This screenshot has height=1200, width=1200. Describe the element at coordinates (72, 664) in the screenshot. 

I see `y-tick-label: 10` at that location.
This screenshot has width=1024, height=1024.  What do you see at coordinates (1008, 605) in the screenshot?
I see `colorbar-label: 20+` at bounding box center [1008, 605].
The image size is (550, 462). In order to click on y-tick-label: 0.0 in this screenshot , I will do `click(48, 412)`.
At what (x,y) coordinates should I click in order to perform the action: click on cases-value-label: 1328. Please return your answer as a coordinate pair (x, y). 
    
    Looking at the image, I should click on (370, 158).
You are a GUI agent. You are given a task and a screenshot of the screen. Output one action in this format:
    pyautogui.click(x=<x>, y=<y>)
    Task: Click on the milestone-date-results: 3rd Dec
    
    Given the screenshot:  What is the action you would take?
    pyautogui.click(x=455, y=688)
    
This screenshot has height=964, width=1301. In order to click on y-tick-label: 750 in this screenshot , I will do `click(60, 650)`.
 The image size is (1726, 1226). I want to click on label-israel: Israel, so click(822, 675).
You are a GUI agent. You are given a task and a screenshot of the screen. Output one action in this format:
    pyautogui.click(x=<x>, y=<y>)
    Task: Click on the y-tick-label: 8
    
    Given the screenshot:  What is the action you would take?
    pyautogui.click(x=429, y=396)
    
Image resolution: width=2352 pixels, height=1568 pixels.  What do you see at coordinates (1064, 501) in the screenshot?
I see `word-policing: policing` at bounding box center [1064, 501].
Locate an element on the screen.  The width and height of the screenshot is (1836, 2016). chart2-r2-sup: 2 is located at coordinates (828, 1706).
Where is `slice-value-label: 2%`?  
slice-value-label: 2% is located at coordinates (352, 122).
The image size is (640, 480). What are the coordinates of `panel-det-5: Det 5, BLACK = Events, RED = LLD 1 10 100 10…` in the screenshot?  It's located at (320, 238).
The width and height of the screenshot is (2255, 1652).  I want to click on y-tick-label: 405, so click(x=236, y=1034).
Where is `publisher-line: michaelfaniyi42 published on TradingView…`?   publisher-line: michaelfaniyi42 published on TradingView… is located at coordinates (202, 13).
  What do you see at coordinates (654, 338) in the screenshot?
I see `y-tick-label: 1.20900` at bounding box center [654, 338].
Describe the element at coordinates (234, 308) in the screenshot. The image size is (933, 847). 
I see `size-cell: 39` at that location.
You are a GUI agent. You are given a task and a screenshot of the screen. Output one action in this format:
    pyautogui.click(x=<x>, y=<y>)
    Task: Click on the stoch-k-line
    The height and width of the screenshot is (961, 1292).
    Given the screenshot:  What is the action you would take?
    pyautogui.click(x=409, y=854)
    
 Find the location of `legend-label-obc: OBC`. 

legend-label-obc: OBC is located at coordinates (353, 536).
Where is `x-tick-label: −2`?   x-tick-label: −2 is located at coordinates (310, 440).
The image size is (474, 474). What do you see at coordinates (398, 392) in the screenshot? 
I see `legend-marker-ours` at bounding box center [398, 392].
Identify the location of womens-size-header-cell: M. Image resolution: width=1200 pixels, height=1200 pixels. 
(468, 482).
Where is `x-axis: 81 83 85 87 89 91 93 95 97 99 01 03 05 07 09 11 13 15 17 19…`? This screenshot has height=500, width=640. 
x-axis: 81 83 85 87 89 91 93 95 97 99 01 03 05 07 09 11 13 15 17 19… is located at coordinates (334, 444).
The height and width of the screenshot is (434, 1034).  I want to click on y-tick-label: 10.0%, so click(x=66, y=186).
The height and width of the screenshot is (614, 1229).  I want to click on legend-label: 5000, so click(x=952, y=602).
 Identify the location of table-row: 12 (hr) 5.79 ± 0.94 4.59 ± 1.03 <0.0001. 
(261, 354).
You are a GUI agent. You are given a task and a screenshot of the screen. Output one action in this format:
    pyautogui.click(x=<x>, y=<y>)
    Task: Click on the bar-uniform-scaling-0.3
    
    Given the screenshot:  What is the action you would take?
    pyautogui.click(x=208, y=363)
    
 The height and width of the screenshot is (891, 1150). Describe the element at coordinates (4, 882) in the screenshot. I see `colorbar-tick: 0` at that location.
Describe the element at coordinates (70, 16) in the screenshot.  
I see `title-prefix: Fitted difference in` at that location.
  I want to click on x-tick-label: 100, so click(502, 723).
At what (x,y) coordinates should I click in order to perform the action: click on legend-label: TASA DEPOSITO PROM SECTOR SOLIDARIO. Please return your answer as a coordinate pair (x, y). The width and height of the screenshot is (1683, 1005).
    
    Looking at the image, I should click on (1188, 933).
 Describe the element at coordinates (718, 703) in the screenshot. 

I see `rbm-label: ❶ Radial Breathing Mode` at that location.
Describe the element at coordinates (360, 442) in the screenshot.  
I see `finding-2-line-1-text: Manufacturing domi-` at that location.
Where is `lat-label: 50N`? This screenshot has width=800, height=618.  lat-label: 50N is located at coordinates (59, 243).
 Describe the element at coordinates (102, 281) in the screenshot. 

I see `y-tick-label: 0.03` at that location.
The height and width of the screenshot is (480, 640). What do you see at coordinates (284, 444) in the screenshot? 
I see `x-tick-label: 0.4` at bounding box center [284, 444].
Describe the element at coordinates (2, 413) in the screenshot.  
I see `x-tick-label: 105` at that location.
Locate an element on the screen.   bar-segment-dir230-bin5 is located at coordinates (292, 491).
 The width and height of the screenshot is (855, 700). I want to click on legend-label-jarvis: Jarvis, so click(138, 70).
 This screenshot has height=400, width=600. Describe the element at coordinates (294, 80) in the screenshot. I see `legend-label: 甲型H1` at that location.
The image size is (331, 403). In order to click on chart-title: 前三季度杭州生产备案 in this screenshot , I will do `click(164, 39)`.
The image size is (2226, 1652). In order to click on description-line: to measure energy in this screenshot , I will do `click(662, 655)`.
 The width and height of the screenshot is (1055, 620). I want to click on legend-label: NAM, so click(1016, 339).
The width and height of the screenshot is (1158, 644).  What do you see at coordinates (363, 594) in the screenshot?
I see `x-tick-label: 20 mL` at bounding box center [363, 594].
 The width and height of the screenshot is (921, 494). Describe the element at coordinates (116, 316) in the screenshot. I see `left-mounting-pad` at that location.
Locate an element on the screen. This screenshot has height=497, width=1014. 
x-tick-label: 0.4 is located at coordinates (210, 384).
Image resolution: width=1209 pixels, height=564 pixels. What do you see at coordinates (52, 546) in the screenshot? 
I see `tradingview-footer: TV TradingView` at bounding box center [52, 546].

--------

Convert the rows above into a JSON list of strings, one string per line, leaving out blank lines.

[
  "This screenshot has height=1200, width=1200. Describe the element at coordinates (72, 664) in the screenshot. ",
  "I see `y-tick-label: 10` at that location.",
  "This screenshot has width=1024, height=1024.  What do you see at coordinates (1008, 605) in the screenshot?",
  "I see `colorbar-label: 20+` at bounding box center [1008, 605].",
  "The image size is (550, 462). In order to click on y-tick-label: 0.0 in this screenshot , I will do `click(48, 412)`.",
  "At what (x,y) coordinates should I click in order to perform the action: click on cases-value-label: 1328. Please return your answer as a coordinate pair (x, y). ",
  "    Looking at the image, I should click on (370, 158).",
  "You are a GUI agent. You are given a task and a screenshot of the screen. Output one action in this format:",
  "    pyautogui.click(x=<x>, y=<y>)",
  "    Task: Click on the milestone-date-results: 3rd Dec",
  "    Given the screenshot:  What is the action you would take?",
  "    pyautogui.click(x=455, y=688)",
  "This screenshot has height=964, width=1301. In order to click on y-tick-label: 750 in this screenshot , I will do `click(60, 650)`.",
  " The image size is (1726, 1226). I want to click on label-israel: Israel, so click(822, 675).",
  "You are a GUI agent. You are given a task and a screenshot of the screen. Output one action in this format:",
  "    pyautogui.click(x=<x>, y=<y>)",
  "    Task: Click on the y-tick-label: 8",
  "    Given the screenshot:  What is the action you would take?",
  "    pyautogui.click(x=429, y=396)",
  "Image resolution: width=2352 pixels, height=1568 pixels.  What do you see at coordinates (1064, 501) in the screenshot?",
  "I see `word-policing: policing` at bounding box center [1064, 501].",
  "Locate an element on the screen.  The width and height of the screenshot is (1836, 2016). chart2-r2-sup: 2 is located at coordinates (828, 1706).",
  "Where is `slice-value-label: 2%`?  ",
  "slice-value-label: 2% is located at coordinates (352, 122).",
  "The image size is (640, 480). What are the coordinates of `panel-det-5: Det 5, BLACK = Events, RED = LLD 1 10 100 10…` in the screenshot?  It's located at (320, 238).",
  "The width and height of the screenshot is (2255, 1652).  I want to click on y-tick-label: 405, so click(x=236, y=1034).",
  "Where is `publisher-line: michaelfaniyi42 published on TradingView…`?   publisher-line: michaelfaniyi42 published on TradingView… is located at coordinates (202, 13).",
  "  What do you see at coordinates (654, 338) in the screenshot?",
  "I see `y-tick-label: 1.20900` at bounding box center [654, 338].",
  "Describe the element at coordinates (234, 308) in the screenshot. The image size is (933, 847). ",
  "I see `size-cell: 39` at that location.",
  "You are a GUI agent. You are given a task and a screenshot of the screen. Output one action in this format:",
  "    pyautogui.click(x=<x>, y=<y>)",
  "    Task: Click on the stoch-k-line",
  "    The height and width of the screenshot is (961, 1292).",
  "    Given the screenshot:  What is the action you would take?",
  "    pyautogui.click(x=409, y=854)",
  " Find the location of `legend-label-obc: OBC`. ",
  "legend-label-obc: OBC is located at coordinates (353, 536).",
  "Where is `x-tick-label: −2`?   x-tick-label: −2 is located at coordinates (310, 440).",
  "The image size is (474, 474). What do you see at coordinates (398, 392) in the screenshot? ",
  "I see `legend-marker-ours` at bounding box center [398, 392].",
  "Identify the location of womens-size-header-cell: M. Image resolution: width=1200 pixels, height=1200 pixels. ",
  "(468, 482).",
  "Where is `x-axis: 81 83 85 87 89 91 93 95 97 99 01 03 05 07 09 11 13 15 17 19…`? This screenshot has height=500, width=640. ",
  "x-axis: 81 83 85 87 89 91 93 95 97 99 01 03 05 07 09 11 13 15 17 19… is located at coordinates (334, 444).",
  "The height and width of the screenshot is (434, 1034).  I want to click on y-tick-label: 10.0%, so click(x=66, y=186).",
  "The height and width of the screenshot is (614, 1229).  I want to click on legend-label: 5000, so click(x=952, y=602).",
  " Identify the location of table-row: 12 (hr) 5.79 ± 0.94 4.59 ± 1.03 <0.0001. ",
  "(261, 354).",
  "You are a GUI agent. You are given a task and a screenshot of the screen. Output one action in this format:",
  "    pyautogui.click(x=<x>, y=<y>)",
  "    Task: Click on the bar-uniform-scaling-0.3",
  "    Given the screenshot:  What is the action you would take?",
  "    pyautogui.click(x=208, y=363)",
  " The height and width of the screenshot is (891, 1150). Describe the element at coordinates (4, 882) in the screenshot. I see `colorbar-tick: 0` at that location.",
  "Describe the element at coordinates (70, 16) in the screenshot.  ",
  "I see `title-prefix: Fitted difference in` at that location.",
  "  I want to click on x-tick-label: 100, so click(502, 723).",
  "At what (x,y) coordinates should I click in order to perform the action: click on legend-label: TASA DEPOSITO PROM SECTOR SOLIDARIO. Please return your answer as a coordinate pair (x, y). The width and height of the screenshot is (1683, 1005).",
  "    Looking at the image, I should click on (1188, 933).",
  " Describe the element at coordinates (718, 703) in the screenshot. ",
  "I see `rbm-label: ❶ Radial Breathing Mode` at that location.",
  "Describe the element at coordinates (360, 442) in the screenshot.  ",
  "I see `finding-2-line-1-text: Manufacturing domi-` at that location.",
  "Where is `lat-label: 50N`? This screenshot has width=800, height=618.  lat-label: 50N is located at coordinates (59, 243).",
  " Describe the element at coordinates (102, 281) in the screenshot. ",
  "I see `y-tick-label: 0.03` at that location.",
  "The height and width of the screenshot is (480, 640). What do you see at coordinates (284, 444) in the screenshot? ",
  "I see `x-tick-label: 0.4` at bounding box center [284, 444].",
  "Describe the element at coordinates (2, 413) in the screenshot.  ",
  "I see `x-tick-label: 105` at that location.",
  "Locate an element on the screen.   bar-segment-dir230-bin5 is located at coordinates (292, 491).",
  " The width and height of the screenshot is (855, 700). I want to click on legend-label-jarvis: Jarvis, so click(138, 70).",
  " This screenshot has height=400, width=600. Describe the element at coordinates (294, 80) in the screenshot. I see `legend-label: 甲型H1` at that location.",
  "The image size is (331, 403). In order to click on chart-title: 前三季度杭州生产备案 in this screenshot , I will do `click(164, 39)`.",
  "The image size is (2226, 1652). In order to click on description-line: to measure energy in this screenshot , I will do `click(662, 655)`.",
  " The width and height of the screenshot is (1055, 620). I want to click on legend-label: NAM, so click(1016, 339).",
  "The width and height of the screenshot is (1158, 644).  What do you see at coordinates (363, 594) in the screenshot?",
  "I see `x-tick-label: 20 mL` at bounding box center [363, 594].",
  " The width and height of the screenshot is (921, 494). Describe the element at coordinates (116, 316) in the screenshot. I see `left-mounting-pad` at that location.",
  "Locate an element on the screen. This screenshot has height=497, width=1014. ",
  "x-tick-label: 0.4 is located at coordinates (210, 384).",
  "Image resolution: width=1209 pixels, height=564 pixels. What do you see at coordinates (52, 546) in the screenshot? ",
  "I see `tradingview-footer: TV TradingView` at bounding box center [52, 546]."
]